* **Exercise aim**:
Somewhere below is a line with "At what coordinates should I click to accomplish: Click the Pick" and, later, a line with "Click the back navigation arrow"; repeat those two lines and all the lines between them, exactly as they are.

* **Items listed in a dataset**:

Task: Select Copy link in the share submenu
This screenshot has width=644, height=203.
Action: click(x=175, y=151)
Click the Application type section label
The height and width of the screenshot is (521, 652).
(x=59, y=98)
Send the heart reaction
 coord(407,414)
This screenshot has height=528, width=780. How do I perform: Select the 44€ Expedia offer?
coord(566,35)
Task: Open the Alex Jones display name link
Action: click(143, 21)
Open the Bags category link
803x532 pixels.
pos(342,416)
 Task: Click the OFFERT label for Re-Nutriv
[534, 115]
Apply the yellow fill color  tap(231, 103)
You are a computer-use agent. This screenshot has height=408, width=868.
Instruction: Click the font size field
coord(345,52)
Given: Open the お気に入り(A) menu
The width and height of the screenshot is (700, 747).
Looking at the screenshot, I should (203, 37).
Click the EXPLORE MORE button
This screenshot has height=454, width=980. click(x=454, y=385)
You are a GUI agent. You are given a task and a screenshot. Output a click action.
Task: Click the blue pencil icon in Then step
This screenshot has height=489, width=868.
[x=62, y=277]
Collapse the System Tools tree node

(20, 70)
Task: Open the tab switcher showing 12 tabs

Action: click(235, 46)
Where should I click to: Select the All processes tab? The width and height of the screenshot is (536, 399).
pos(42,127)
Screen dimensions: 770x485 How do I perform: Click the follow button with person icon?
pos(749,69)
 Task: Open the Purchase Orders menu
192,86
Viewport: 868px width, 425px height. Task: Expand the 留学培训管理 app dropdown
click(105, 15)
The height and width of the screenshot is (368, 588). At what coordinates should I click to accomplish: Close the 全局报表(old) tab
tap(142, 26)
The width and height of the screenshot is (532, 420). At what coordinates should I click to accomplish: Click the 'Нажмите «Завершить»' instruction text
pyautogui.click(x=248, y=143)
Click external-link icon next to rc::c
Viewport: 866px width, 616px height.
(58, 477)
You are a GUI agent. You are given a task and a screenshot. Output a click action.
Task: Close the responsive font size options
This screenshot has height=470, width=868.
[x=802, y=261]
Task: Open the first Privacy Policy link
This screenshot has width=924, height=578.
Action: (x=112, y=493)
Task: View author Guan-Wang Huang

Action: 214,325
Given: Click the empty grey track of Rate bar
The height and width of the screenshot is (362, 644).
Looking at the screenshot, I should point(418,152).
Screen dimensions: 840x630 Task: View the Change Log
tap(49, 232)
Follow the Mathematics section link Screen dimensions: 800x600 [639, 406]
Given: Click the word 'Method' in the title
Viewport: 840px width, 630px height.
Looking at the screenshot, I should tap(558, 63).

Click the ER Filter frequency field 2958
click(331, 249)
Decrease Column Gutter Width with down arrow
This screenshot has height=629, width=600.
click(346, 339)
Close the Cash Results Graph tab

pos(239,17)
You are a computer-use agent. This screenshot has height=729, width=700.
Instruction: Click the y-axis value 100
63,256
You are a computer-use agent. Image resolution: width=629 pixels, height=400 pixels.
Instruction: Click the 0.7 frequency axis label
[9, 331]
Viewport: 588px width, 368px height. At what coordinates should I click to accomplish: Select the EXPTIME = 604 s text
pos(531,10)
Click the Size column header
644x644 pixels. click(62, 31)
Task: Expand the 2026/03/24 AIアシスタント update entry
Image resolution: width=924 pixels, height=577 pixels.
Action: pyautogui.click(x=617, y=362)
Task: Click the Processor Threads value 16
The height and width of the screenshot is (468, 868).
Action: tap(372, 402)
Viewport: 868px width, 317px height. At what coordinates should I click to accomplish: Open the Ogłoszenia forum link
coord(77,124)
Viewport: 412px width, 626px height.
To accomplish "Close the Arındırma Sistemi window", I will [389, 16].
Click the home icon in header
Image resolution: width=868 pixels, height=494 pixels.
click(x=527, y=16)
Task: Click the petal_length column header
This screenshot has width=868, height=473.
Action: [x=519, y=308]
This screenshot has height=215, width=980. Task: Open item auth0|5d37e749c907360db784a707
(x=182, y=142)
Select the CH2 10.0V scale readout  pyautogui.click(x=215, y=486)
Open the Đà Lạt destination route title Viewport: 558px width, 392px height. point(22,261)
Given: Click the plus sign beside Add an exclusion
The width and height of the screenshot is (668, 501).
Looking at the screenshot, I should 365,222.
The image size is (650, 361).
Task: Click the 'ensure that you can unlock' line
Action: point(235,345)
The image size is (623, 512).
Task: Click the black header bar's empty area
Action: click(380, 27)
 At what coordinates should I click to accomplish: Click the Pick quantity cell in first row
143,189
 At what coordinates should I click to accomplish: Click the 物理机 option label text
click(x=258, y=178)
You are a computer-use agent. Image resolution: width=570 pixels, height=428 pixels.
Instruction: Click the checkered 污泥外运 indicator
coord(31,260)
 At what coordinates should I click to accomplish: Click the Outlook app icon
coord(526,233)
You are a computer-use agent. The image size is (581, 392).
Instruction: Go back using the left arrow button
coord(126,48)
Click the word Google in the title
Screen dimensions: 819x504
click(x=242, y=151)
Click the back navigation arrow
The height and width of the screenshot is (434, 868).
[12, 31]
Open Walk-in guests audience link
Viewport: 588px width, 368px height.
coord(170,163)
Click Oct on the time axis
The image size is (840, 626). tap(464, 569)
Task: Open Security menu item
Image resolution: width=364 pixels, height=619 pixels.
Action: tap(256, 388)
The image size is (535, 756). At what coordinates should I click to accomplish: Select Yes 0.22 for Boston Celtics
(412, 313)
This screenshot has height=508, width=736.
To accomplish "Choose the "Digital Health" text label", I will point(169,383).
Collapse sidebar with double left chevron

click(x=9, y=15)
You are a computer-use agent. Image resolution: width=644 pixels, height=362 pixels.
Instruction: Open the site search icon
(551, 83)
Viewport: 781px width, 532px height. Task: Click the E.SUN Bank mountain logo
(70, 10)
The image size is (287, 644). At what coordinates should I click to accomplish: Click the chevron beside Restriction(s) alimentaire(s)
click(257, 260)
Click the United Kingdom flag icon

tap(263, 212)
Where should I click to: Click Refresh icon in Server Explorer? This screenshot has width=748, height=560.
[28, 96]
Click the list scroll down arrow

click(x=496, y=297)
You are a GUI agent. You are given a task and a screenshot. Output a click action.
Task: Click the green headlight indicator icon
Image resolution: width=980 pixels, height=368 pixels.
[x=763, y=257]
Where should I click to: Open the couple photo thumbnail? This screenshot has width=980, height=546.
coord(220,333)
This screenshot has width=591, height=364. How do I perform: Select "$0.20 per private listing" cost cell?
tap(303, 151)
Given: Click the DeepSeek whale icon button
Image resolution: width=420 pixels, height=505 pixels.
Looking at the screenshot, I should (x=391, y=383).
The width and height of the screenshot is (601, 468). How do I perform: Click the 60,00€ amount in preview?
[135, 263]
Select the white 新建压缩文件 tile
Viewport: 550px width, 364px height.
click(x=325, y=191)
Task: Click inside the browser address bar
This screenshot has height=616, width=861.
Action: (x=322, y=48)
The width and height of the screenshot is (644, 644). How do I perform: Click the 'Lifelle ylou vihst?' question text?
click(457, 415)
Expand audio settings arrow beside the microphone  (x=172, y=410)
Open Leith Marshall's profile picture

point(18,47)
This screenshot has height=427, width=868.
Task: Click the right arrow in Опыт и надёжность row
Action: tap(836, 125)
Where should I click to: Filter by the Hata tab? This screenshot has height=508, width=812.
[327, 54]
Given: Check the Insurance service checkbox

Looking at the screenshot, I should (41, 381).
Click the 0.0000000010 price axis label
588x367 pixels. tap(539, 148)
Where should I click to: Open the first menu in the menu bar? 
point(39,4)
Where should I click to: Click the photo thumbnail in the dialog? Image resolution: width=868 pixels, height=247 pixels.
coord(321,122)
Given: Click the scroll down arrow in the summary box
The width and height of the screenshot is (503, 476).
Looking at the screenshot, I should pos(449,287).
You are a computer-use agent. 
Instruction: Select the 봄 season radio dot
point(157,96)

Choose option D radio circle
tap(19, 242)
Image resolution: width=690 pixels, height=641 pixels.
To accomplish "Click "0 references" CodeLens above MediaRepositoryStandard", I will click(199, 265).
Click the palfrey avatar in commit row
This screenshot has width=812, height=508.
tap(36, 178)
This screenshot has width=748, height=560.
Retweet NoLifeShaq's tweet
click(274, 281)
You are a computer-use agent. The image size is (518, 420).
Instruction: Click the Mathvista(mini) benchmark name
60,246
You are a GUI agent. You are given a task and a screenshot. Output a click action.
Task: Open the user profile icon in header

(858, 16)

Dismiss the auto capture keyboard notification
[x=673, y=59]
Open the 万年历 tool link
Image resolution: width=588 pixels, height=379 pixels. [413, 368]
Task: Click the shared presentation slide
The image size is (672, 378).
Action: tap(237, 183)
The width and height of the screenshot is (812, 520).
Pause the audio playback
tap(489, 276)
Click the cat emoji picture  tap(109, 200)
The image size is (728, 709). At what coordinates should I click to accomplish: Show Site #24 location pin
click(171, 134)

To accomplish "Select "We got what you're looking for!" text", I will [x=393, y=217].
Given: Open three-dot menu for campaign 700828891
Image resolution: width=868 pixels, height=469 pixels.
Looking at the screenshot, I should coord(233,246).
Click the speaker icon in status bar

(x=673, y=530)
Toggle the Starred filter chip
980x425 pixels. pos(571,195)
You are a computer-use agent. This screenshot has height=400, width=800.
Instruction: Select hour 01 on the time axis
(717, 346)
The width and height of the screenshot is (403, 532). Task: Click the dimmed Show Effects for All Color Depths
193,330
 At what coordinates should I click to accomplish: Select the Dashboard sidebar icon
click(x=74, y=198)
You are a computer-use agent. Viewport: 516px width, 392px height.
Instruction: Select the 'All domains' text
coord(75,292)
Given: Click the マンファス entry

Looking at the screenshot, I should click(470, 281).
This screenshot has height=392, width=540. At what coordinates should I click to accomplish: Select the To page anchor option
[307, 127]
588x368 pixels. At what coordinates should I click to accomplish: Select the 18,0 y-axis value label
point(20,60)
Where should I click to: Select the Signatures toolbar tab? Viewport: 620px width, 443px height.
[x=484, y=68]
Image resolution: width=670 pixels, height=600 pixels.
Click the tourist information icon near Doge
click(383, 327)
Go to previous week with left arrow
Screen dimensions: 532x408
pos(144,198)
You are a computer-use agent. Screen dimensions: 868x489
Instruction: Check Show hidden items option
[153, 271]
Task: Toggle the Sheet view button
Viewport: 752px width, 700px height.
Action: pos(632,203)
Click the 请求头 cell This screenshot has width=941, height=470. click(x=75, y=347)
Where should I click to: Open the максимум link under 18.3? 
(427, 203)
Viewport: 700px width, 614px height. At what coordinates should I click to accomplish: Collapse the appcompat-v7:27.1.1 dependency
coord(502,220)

* **Task output**:
 At what coordinates should I click to accomplish: Click the Pick quantity cell in first row
143,189
 At what coordinates should I click to accomplish: Click the 物理机 option label text
click(x=258, y=178)
You are a computer-use agent. Image resolution: width=570 pixels, height=428 pixels.
Instruction: Click the checkered 污泥外运 indicator
coord(31,260)
 At what coordinates should I click to accomplish: Click the Outlook app icon
coord(526,233)
You are a computer-use agent. The image size is (581, 392).
Instruction: Go back using the left arrow button
coord(126,48)
Click the word Google in the title
Screen dimensions: 819x504
click(x=242, y=151)
Click the back navigation arrow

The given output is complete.